:: GIVEN DATA ::
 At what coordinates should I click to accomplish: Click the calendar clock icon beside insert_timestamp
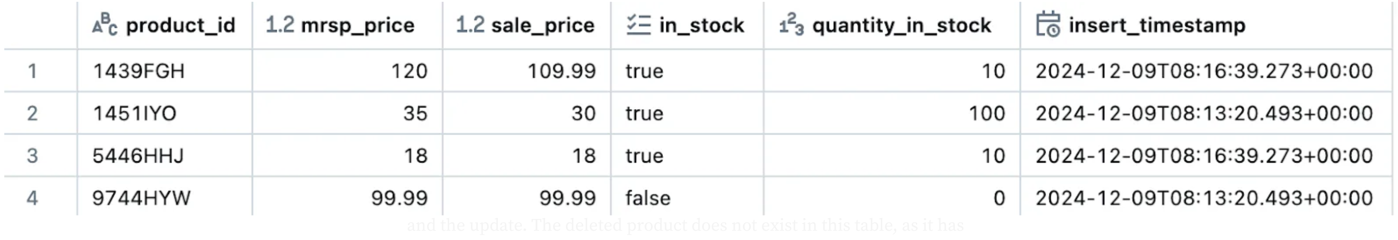[x=1048, y=25]
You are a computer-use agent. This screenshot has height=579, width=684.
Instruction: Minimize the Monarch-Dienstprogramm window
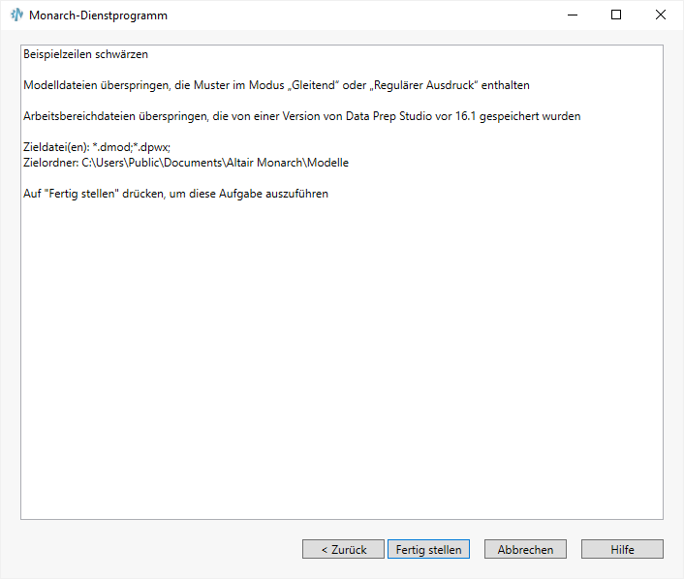click(x=572, y=15)
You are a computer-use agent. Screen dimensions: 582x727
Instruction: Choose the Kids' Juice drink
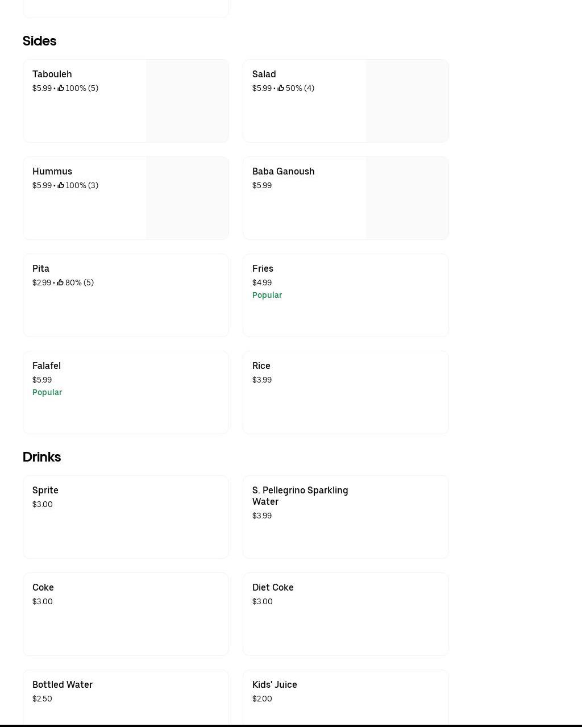[275, 684]
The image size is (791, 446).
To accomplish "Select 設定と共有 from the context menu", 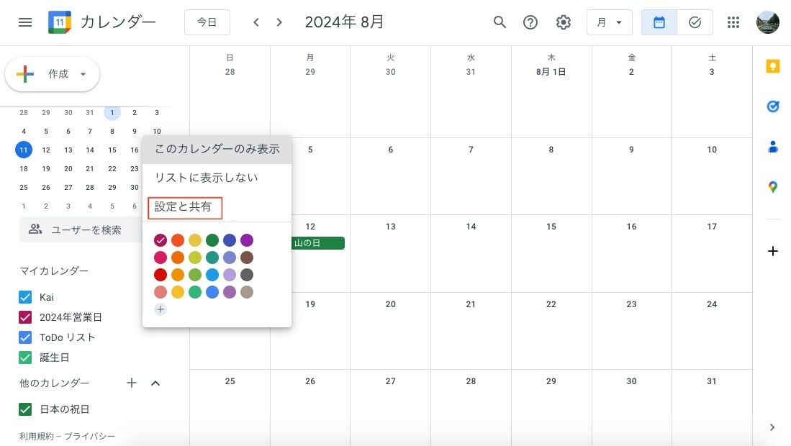I will 184,207.
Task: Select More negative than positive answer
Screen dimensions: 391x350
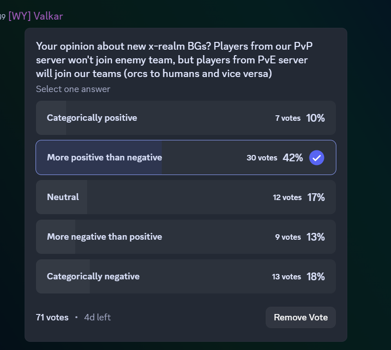Action: [x=186, y=237]
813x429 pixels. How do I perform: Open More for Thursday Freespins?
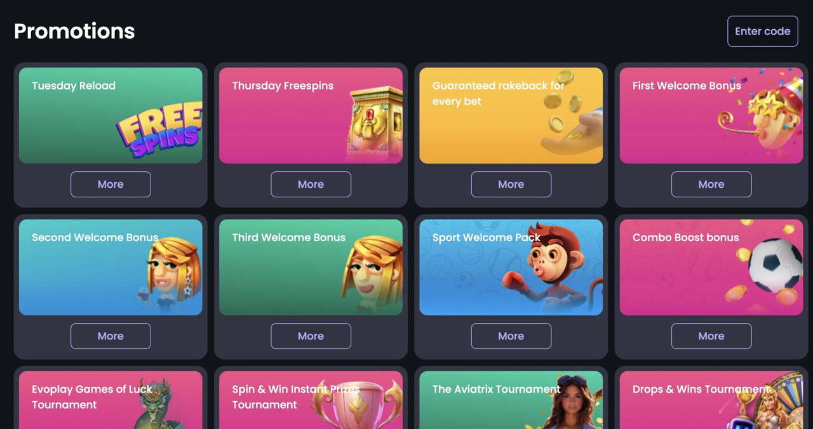pyautogui.click(x=311, y=184)
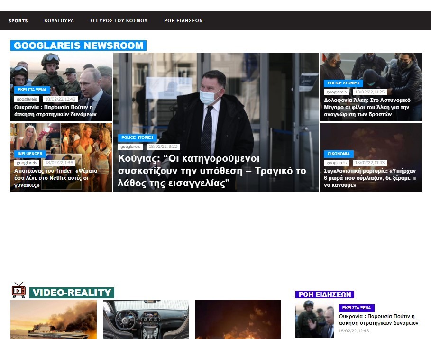431x339 pixels.
Task: Click the burning ferry video thumbnail
Action: tap(54, 319)
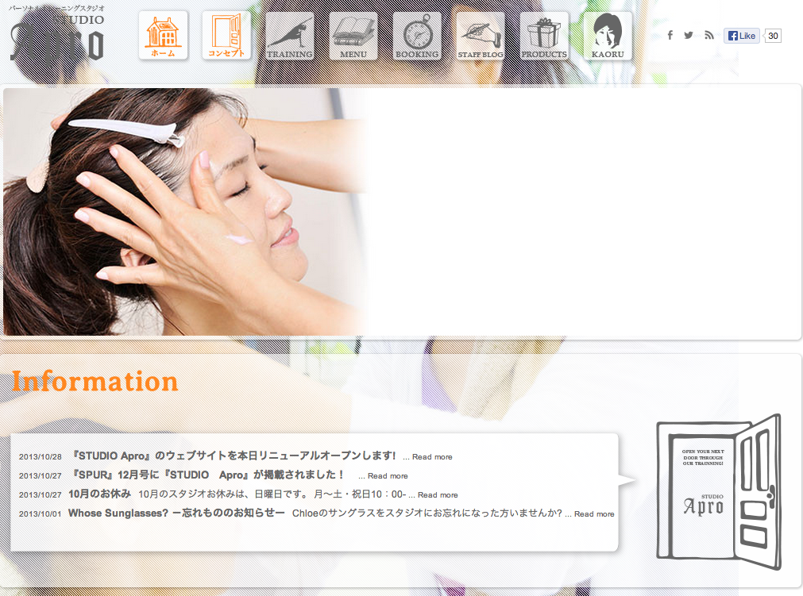Click the MENU open book icon
The image size is (803, 596).
coord(353,34)
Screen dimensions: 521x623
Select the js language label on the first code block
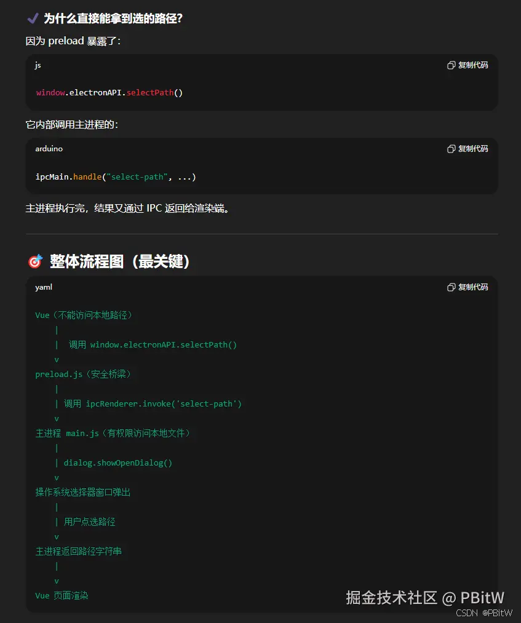[x=38, y=65]
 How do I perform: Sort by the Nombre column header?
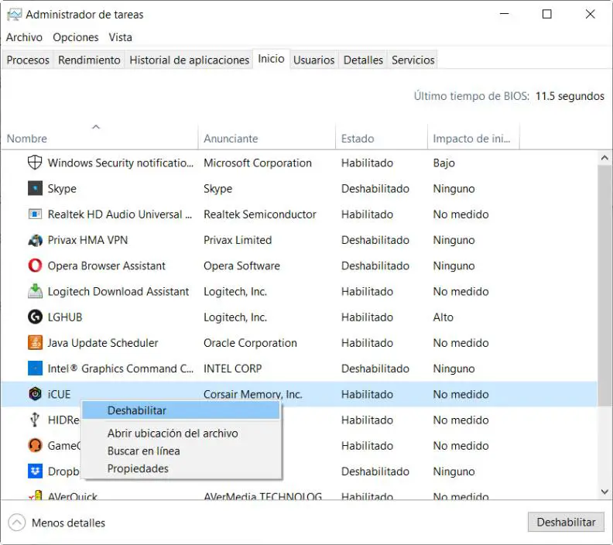[27, 139]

:: EXERCISE ::
Output exactly the lines from the line containing "813x429 pixels. How" through the last line of the records, both included, and leave out every picture.

:: SOLUTION TO THIS PROBLEM ::
813x429 pixels. How do I perform: Open More for Thursday Freespins?
pyautogui.click(x=311, y=184)
431x339 pixels.
Task: Click the burning ferry video thumbnail
Action: tap(54, 319)
Click the MENU open book icon
The image size is (803, 596).
coord(353,34)
Screen dimensions: 521x623
Select the js language label on the first code block
[x=38, y=65]
 How do I perform: Sort by the Nombre column header?
[27, 139]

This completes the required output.